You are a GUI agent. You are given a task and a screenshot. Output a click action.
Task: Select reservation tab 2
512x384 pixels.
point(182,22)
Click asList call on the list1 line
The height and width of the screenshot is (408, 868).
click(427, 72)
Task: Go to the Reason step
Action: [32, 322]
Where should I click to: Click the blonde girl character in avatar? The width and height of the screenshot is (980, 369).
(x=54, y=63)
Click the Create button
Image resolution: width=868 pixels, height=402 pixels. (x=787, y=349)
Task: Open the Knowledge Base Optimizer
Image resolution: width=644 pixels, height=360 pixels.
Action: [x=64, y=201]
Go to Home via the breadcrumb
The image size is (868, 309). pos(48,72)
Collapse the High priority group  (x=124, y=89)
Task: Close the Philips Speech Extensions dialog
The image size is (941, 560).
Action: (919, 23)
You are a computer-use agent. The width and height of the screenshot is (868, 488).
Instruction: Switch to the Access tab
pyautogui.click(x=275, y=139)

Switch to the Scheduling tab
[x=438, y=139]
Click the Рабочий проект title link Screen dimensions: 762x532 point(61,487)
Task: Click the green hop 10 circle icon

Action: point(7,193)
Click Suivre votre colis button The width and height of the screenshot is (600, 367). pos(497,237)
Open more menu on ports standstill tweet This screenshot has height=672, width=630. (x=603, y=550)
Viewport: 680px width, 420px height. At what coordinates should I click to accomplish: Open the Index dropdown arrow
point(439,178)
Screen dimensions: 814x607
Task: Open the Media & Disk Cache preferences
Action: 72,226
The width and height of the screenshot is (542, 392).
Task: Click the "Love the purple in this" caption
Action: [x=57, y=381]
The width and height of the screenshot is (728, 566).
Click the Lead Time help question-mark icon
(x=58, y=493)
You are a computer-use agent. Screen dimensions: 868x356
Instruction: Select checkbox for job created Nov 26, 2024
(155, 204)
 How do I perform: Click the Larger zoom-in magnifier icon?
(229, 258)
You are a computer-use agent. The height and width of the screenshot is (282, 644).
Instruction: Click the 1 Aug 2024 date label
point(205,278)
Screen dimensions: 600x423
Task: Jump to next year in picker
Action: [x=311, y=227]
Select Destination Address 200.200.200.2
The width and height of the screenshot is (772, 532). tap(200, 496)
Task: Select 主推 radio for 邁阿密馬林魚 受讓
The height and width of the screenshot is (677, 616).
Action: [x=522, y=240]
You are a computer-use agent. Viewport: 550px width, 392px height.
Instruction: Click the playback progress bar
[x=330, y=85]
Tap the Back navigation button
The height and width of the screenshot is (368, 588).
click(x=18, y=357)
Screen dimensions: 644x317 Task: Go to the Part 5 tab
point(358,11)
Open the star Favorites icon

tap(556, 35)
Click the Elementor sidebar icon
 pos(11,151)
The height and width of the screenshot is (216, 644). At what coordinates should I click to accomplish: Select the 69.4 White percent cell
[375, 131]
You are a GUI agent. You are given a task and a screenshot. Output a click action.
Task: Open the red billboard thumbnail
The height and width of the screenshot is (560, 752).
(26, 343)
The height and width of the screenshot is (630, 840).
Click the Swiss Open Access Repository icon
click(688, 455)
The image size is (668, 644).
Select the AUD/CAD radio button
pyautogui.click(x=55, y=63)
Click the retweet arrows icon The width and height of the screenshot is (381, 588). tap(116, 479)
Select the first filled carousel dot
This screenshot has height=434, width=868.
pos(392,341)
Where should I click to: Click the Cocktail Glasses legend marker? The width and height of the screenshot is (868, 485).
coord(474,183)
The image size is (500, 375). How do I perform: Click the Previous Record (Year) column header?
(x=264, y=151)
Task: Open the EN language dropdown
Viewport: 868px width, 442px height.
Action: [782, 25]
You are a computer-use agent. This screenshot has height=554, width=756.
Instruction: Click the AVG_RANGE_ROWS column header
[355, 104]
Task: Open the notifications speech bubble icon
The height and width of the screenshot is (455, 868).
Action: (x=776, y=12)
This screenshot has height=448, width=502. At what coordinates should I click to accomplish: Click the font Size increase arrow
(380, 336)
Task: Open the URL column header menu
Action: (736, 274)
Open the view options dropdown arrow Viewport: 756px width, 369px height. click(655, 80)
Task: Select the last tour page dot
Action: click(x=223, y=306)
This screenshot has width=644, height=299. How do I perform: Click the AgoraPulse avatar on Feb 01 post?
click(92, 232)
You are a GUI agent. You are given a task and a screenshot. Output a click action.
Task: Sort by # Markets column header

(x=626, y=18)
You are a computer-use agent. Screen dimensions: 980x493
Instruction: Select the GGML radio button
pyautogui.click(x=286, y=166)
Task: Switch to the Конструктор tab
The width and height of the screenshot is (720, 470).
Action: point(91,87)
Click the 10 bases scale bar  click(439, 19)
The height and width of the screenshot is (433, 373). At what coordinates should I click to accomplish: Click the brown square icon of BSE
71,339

EXERCISE DIRECTIONS
Among the records, find every line holding the word "agent" and copy it.

PROBLEM SOLUTION
You are a GUI agent. You are given a task and a screenshot. Output a click action.
You are a computer-use agent. The width and height of the screenshot is (868, 488).
You are a computer-use agent. Screen dimensions: 868x356
You are a computer-use agent. The height and width of the screenshot is (282, 644).
You are a computer-use agent. Viewport: 550px width, 392px height.
You are a GUI agent. You are given a task and a screenshot. Output a click action.
You are a computer-use agent. This screenshot has height=554, width=756.
You are a GUI agent. You are given a task and a screenshot. Output a click action.
You are a computer-use agent. Screen dimensions: 980x493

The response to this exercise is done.